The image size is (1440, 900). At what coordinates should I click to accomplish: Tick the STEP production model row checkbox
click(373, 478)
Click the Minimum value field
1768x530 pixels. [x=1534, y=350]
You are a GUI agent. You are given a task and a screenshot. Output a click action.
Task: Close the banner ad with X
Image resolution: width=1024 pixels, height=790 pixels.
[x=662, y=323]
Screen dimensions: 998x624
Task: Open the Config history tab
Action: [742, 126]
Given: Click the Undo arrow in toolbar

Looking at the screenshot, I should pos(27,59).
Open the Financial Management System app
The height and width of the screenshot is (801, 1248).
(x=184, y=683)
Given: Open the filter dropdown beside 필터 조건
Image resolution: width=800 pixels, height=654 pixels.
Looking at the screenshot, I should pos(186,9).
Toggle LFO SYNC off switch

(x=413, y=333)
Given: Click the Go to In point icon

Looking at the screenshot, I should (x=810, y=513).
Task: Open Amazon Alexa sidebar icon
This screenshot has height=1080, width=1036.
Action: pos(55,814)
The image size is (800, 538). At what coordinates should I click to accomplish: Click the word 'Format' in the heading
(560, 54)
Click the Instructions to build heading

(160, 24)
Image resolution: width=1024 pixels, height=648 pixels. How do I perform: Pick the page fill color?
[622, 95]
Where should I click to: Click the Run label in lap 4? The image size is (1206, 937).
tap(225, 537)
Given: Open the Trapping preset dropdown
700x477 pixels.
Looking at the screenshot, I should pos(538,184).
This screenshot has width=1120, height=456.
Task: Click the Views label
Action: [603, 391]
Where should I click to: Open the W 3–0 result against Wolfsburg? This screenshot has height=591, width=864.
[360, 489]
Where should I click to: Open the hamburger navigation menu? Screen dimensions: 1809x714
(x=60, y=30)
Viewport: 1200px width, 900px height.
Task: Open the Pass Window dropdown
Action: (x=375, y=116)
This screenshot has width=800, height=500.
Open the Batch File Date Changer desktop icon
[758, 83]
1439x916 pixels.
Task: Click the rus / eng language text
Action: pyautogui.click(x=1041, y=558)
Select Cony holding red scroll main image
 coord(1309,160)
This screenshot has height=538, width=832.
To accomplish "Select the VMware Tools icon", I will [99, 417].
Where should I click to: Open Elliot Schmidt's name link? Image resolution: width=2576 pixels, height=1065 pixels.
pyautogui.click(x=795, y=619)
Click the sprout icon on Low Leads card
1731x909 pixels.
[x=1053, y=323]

⁂

- _Your task_: Reproduce the lines of the entries above from the one with "The image size is (800, 538)." to the one with "Given: Open the Trapping preset dropdown", both included, exactly and without any other line.

- _Final answer_:
The image size is (800, 538). At what coordinates should I click to accomplish: Click the word 'Format' in the heading
(560, 54)
Click the Instructions to build heading

(160, 24)
Image resolution: width=1024 pixels, height=648 pixels. How do I perform: Pick the page fill color?
[622, 95]
Where should I click to: Click the Run label in lap 4? The image size is (1206, 937).
tap(225, 537)
Given: Open the Trapping preset dropdown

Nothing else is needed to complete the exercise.